Your goal: Below are the records. Count the lines containing the string "agent", and reply with the number alone.

Source data:
==========

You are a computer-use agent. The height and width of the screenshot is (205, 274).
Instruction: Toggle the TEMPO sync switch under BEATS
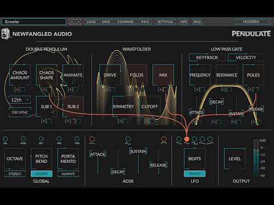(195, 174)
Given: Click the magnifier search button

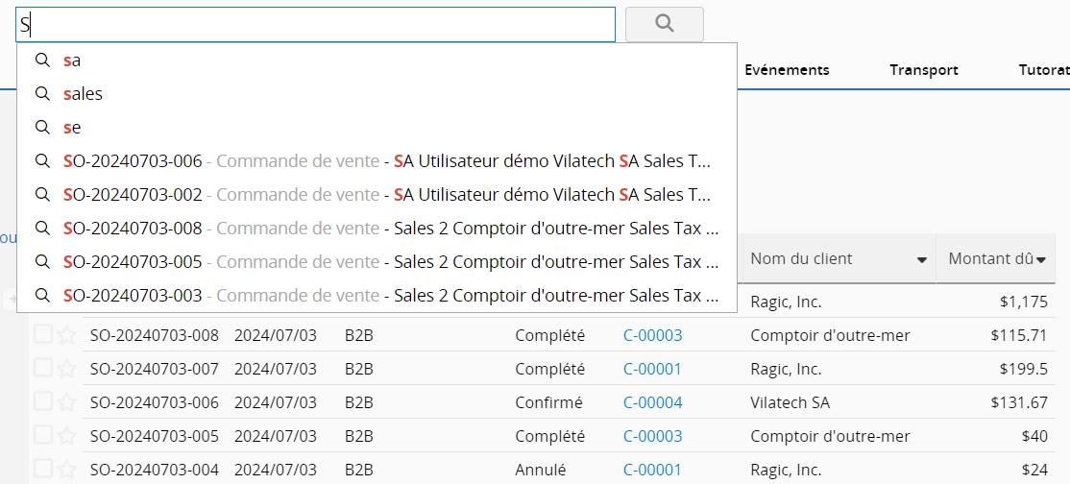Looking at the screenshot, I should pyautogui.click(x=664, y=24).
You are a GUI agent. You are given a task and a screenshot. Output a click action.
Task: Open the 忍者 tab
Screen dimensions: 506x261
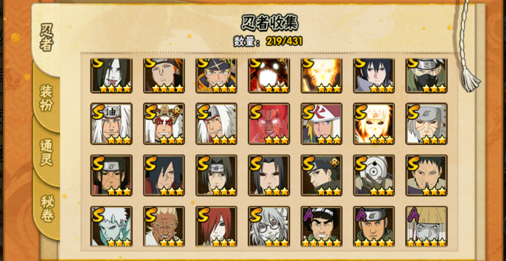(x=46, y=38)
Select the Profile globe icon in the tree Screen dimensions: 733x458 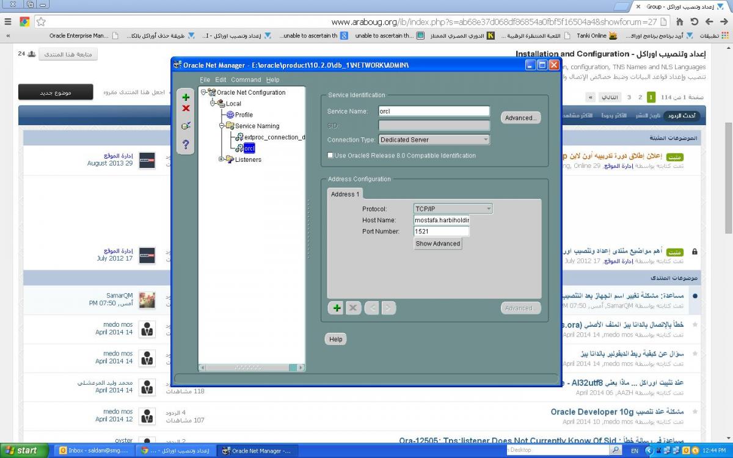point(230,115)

==========

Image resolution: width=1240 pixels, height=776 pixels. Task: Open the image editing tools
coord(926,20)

==========

Solution to this exercise: 2